Entretien / Agnéro Akpa Ambroise, conservateur de Bibliothèque et cadre de Lopou : ‘‘Je ne peux pas dire que nous avons joué mystiquement le ballon pour gagner la Coupe d’Afrique en 1992 au Sénégal’’

Depuis le 22 décembre 2012, Agnéro Akpa Ambroise est devenu EB-EBU. Cette élévation au titre de patriarche lui confère un rôle de gouvernant dans la société traditionnelle Adjoukrou, peuple doté d’une culture démocratique. L’ancien directeur de la Bibliothèque nationale d’Abidjan parle de la démocratie en pays Adjoukrou.
Quelles sont les implications (droits et devoirs) d’un EB-EBU dans la société traditionnelle Adjoukrou ?

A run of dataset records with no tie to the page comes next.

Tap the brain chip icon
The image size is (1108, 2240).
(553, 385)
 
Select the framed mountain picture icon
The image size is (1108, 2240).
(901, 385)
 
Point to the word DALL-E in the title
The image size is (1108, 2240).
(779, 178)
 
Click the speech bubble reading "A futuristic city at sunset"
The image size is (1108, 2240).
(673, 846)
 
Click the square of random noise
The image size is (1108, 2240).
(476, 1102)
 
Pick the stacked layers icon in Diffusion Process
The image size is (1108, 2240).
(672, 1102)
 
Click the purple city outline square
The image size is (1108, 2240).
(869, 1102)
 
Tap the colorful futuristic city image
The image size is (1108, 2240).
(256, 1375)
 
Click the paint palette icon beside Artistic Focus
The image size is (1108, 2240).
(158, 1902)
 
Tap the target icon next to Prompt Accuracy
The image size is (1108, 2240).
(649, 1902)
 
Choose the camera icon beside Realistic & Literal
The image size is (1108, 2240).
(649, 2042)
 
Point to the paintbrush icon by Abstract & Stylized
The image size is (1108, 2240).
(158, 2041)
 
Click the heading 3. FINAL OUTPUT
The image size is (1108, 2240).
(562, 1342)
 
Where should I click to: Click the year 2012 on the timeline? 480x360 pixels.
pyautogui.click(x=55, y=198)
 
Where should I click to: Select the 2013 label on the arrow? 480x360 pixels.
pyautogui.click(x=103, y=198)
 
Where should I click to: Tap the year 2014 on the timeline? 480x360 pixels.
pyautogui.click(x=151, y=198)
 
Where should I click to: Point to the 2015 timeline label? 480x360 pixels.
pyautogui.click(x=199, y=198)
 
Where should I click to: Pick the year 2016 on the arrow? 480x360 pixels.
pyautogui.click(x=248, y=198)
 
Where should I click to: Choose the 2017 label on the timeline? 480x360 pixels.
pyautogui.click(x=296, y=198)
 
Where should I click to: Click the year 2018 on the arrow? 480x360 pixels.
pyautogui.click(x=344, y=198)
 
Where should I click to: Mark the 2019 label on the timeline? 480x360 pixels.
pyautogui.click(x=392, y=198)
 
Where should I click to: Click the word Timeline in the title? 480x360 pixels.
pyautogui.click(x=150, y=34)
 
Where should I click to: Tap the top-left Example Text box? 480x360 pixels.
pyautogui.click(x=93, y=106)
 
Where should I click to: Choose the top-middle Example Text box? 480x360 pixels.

Un EB-EBU est une personne qui a atteint un niveau de responsabilités. Il est l’un des derniers, sinon le dernier rempart de la société Adjoukrou. Il est censé avoir un minimum de sagesse pour pouvoir gouverner, prodiguer des conseils et édicter des lois. Puisqu’il assume des fonctions exécutives (détenteur du pouvoir) et législatives (pouvoir de légiférer). Les pouvoirs législatifs et exécutifs sont concentrés entre ses mains. Au niveau des devoirs, il doit rassembler son peuple. Il doit faire en sorte que l’union existe entre toutes les filles et tous les fils du village dont il assume la responsabilité.

Quel rôle joue donc la culture dans la société Adjoukrou?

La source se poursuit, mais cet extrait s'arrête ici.